#### PROBLEM REQUIREMENTS
Please copy out each of the items below word for word, leaving out the pictures.

>> BEGIN

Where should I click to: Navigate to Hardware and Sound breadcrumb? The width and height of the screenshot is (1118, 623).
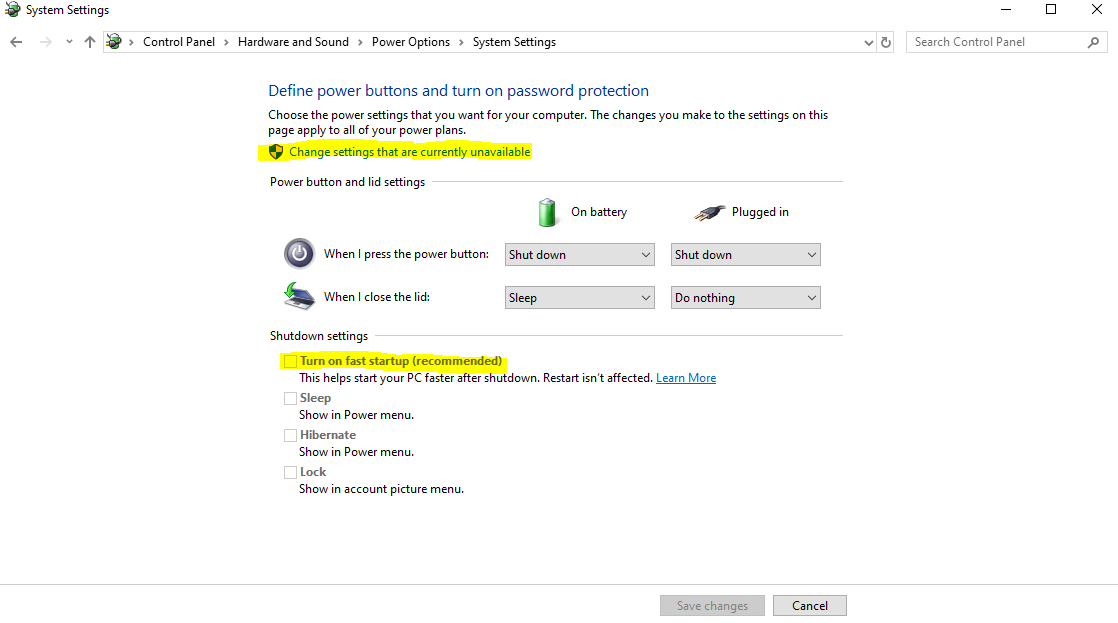pos(293,42)
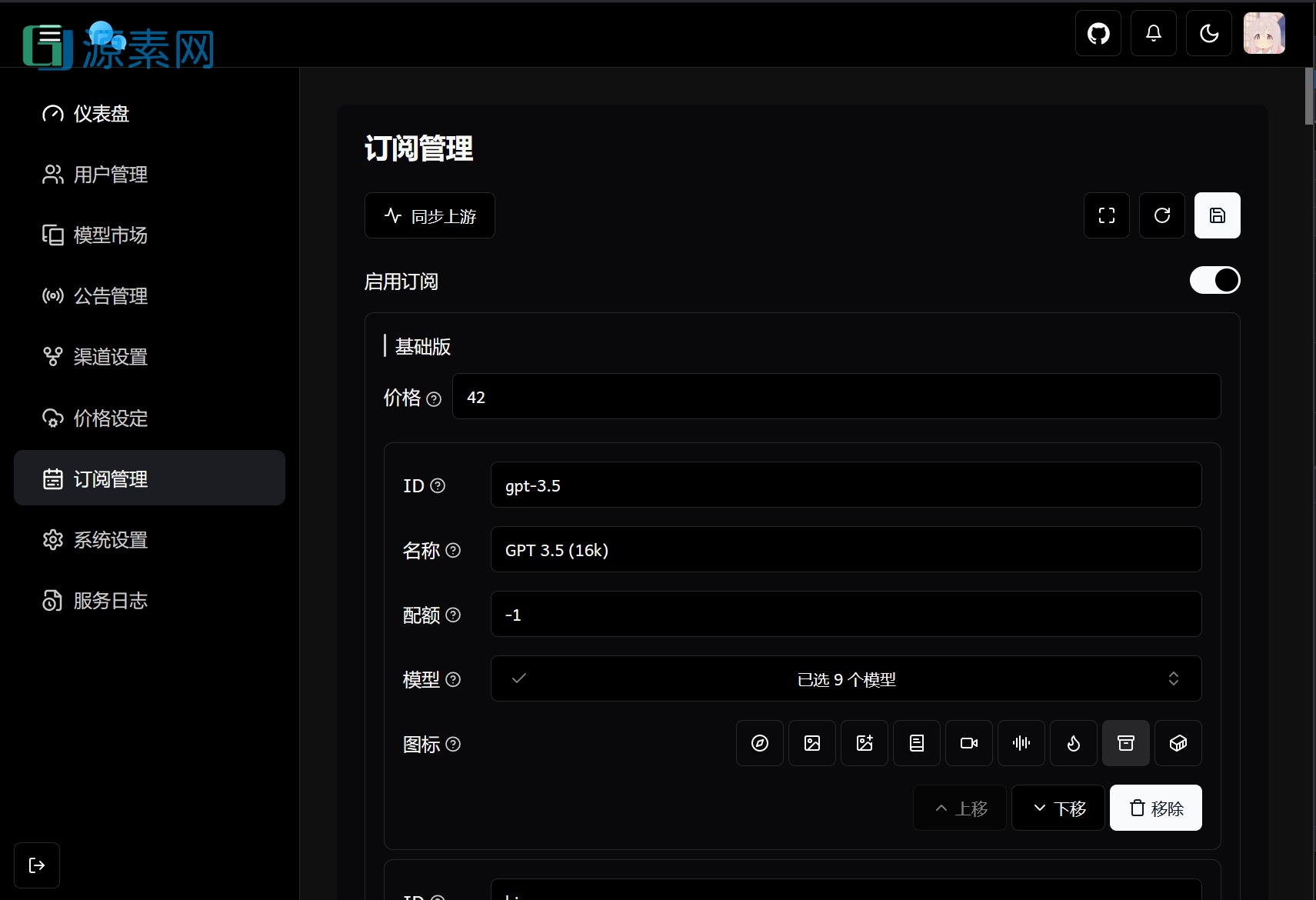Viewport: 1316px width, 900px height.
Task: Open 价格设定 from the sidebar
Action: [x=109, y=418]
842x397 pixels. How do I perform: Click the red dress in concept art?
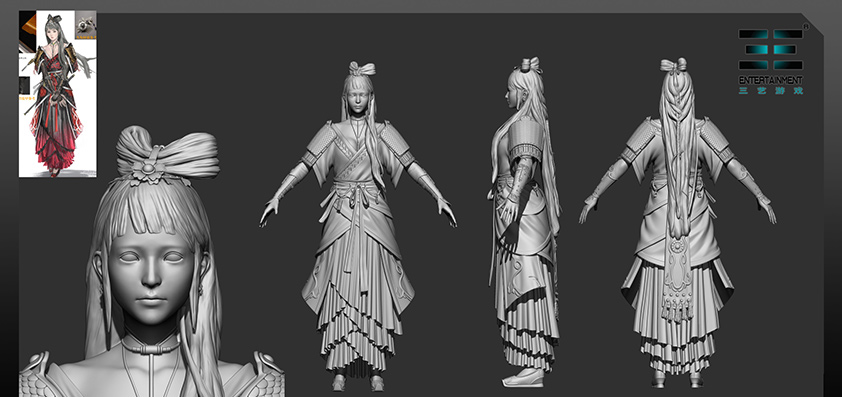click(x=55, y=134)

>> END

#### TASK ANSWER
Where should I click to: Navigate to Hardware and Sound breadcrumb? The width and height of the screenshot is (1118, 623).
pos(293,42)
Viewport: 1316px width, 900px height.
Task: Open 价格设定 from the sidebar
Action: [x=109, y=418]
842x397 pixels. How do I perform: Click the red dress in concept art?
click(x=55, y=134)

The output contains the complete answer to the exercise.